# **Análise comparativa de modelos**

In [72]:
from IPython.display import display, Markdown
import joblib
import numpy as np
import pandas as pd

from sklearn.pipeline import Pipeline
from sklearn.impute import SimpleImputer
from sklearn.preprocessing import StandardScaler, MinMaxScaler, OneHotEncoder, OrdinalEncoder, LabelEncoder
from sklearn.compose import ColumnTransformer
from sklearn.linear_model import LinearRegression

from sklearn.neighbors import KNeighborsClassifier
from sklearn.model_selection import ShuffleSplit, GridSearchCV, KFold, cross_validate
from sklearn.svm import SVC
from sklearn.tree import DecisionTreeClassifier
from sklearn.ensemble import RandomForestClassifier

from sklearn.experimental import enable_iterative_imputer
from sklearn.impute import IterativeImputer
from sklearn.linear_model import LinearRegression
from sklearn.svm import SVR
from sklearn.neighbors import KNeighborsRegressor
from sklearn.linear_model import SGDRegressor

from sklearn.metrics import make_scorer, mean_squared_error, mean_absolute_error, r2_score
from sklearn.model_selection import ShuffleSplit, GridSearchCV, KFold, cross_validate

## **1. Obtenção de dados**

Nessa etapa obtemos novamente os arquivos brutos de dados e o dicionário antes de iniciar o pré-processamento.

In [7]:
df = pd.read_csv("../data/raw/wines_SPA.csv")
df_dict = pd.read_csv("../data/external/dictionary.csv")
df_dict

Unnamed: 0,variavel,descricao,tipo,subtipo
0,winery,Nome da vinícula,Qualitativa,Nominal
1,wine,Nome do vinho,Qualitativa,Nominal
2,year,Ano da safra do vinho,Quantitativa,Contínua
3,rating,Avaliação do vinho (1-5),Quantitativa,Discreta
4,num_reviews,Número de avaliações do vinho,Quantitativa,Discreta
5,country,País de origem do vinho,Qualitativa,Nominal
6,region,Região de origem do vinho,Qualitativa,Nominal
7,price,Preço do vinho em euros,Quantitativa,Contínua
8,type,Tipo do vinho,Qualitativa,Nominal
9,body,Classificação do corpo do vinho (1-5),Quantitativa,Discreta


## **2. Preparação de Dados**

Aqui realizamos a normalização, codificação e o tratamento de dados discrepantes e/ou faltantes dentro do conjunto de dados.

In [57]:
target_column = 'price'

nominal_columns = (
    df_dict
    .query("subtipo == 'Nominal'")
    .variavel
    .to_list()
)

continuous_columns = (
    df_dict
    .query("subtipo == 'Contínua' and variavel != @target_column")
    .variavel
    .to_list()
)

discreet_columns = (
     df_dict
    .query("subtipo == 'Discreta'")
    .variavel
    .to_list()
)

x = df.drop(columns=[target_column], axis=1)
y = df[target_column]

In [58]:
def convert_to_numeric(df, columns):
    for col in columns:
        df[col] = pd.to_numeric(df[col], errors='coerce')
    return df

x = convert_to_numeric(x, continuous_columns + discreet_columns)

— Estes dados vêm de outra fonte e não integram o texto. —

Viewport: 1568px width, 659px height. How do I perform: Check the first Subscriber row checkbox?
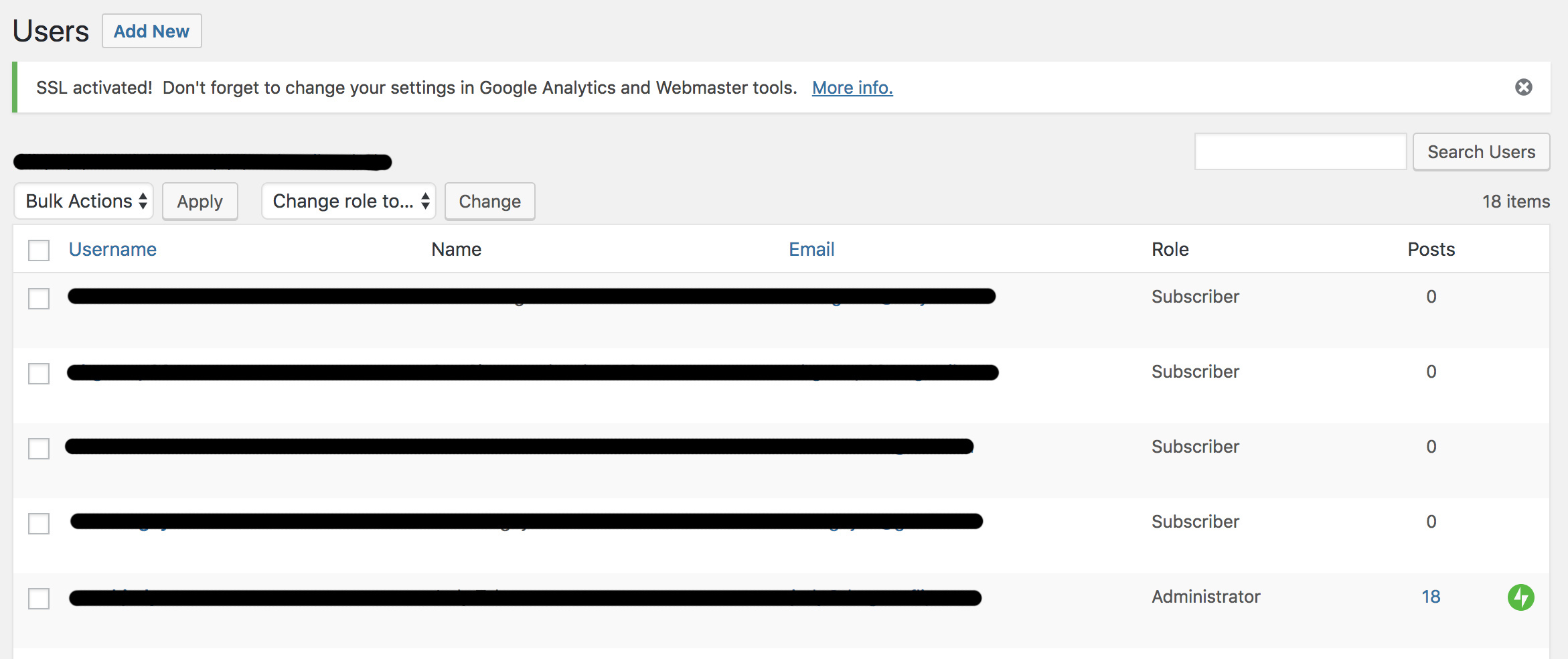[x=39, y=299]
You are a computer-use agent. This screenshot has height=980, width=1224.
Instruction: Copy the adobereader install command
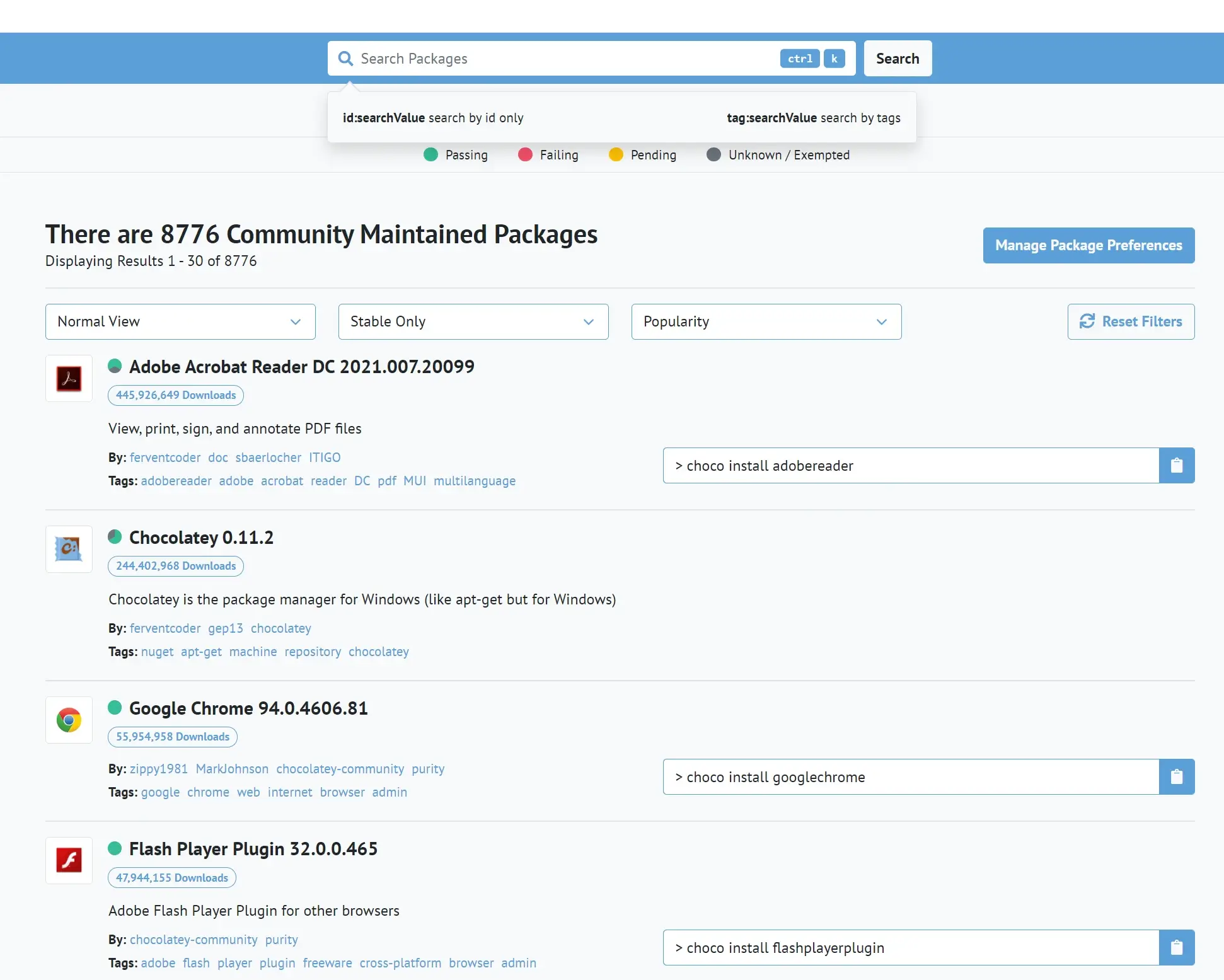pos(1176,466)
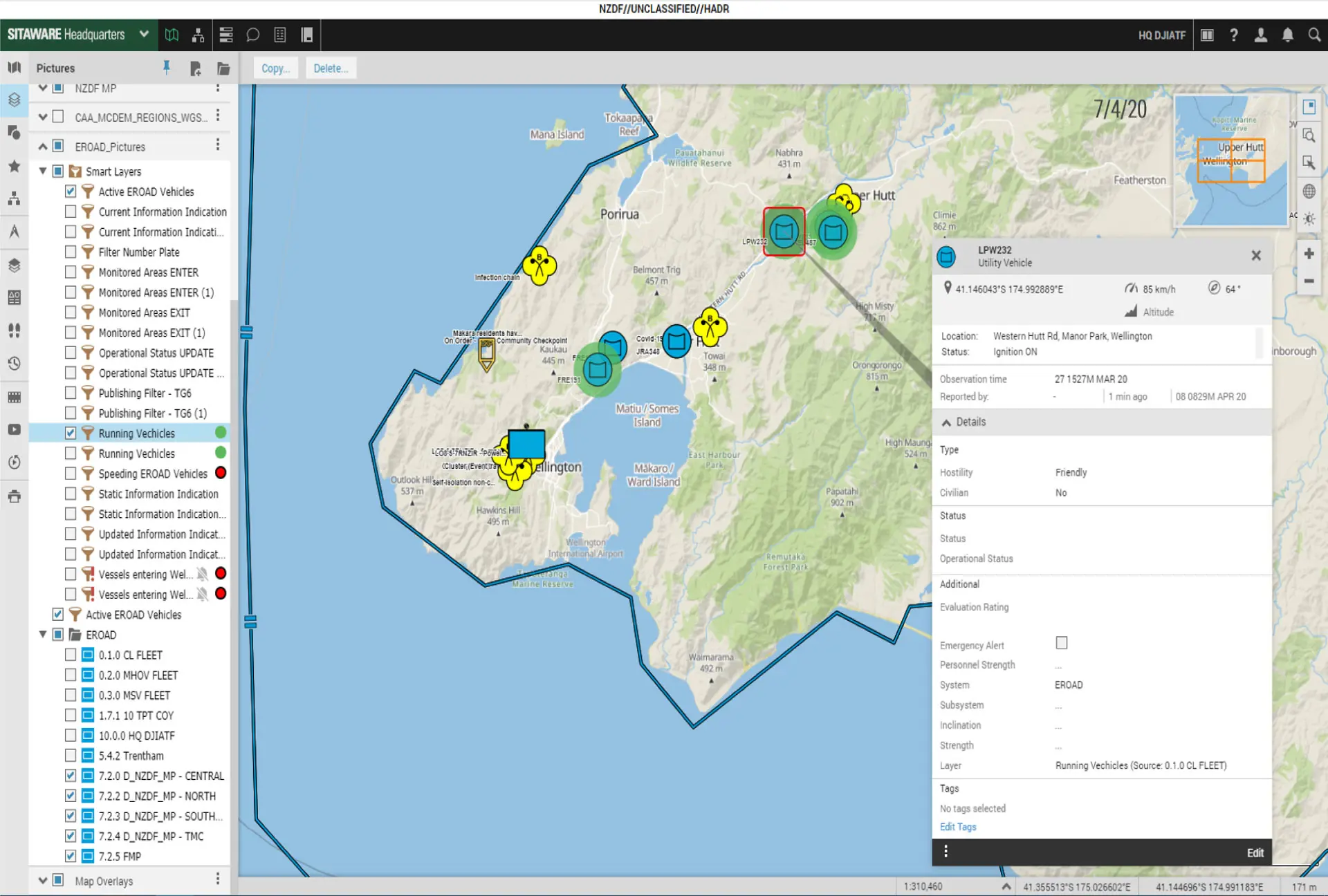This screenshot has width=1328, height=896.
Task: Click the chat/messaging icon in toolbar
Action: coord(251,35)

# tratamento de dados discrepantes
nominal_preprocessor = Pipeline([
    ('missing', SimpleImputer(strategy='most_frequent')), # tratamento de dados faltantes
    ('encoding', OneHotEncoder(sparse_output=False, drop='first')), # codificação de variáveis
    ('normalization', StandardScaler()) # normalização de dados
])

continuous_preprocessor = Pipeline([
    ('missing', IterativeImputer(estimator=LinearRegression())), # tratamento de dados faltantes
    ('normalization', StandardScaler()) # normalização de dados
])

discreet_preprocessor = Pipeline([
    ('missing', IterativeImputer(estimator=LinearRegression())), # tratamento de dados faltantes
    ('normalization', StandardScaler()) # normalização de dados
])

preprocessor = ColumnTransformer([
    ('nominal', nominal_preprocessor, nominal_columns),
    ('continuous', continuous_preprocessor, continuous_columns),
    ('discreet', discreet_preprocessor, discreet_columns)
])

## **3. Seleção de Modelos**

Iremos análisar quatro modelos, que serão testados utilizando o método de validação cruzada k-fold. São eles:

* **Logistic Regression (LR)**
* **Support Vector Regression (SVR)**
* **K-Nearest-Neighbors (KNN)**
* **SGDRegressor**

Além disso, cada um desses algoritmos será testado com diferentes hiperparâmetros, a fim de encontrar o melhor modelo e a configuração ideal para ele.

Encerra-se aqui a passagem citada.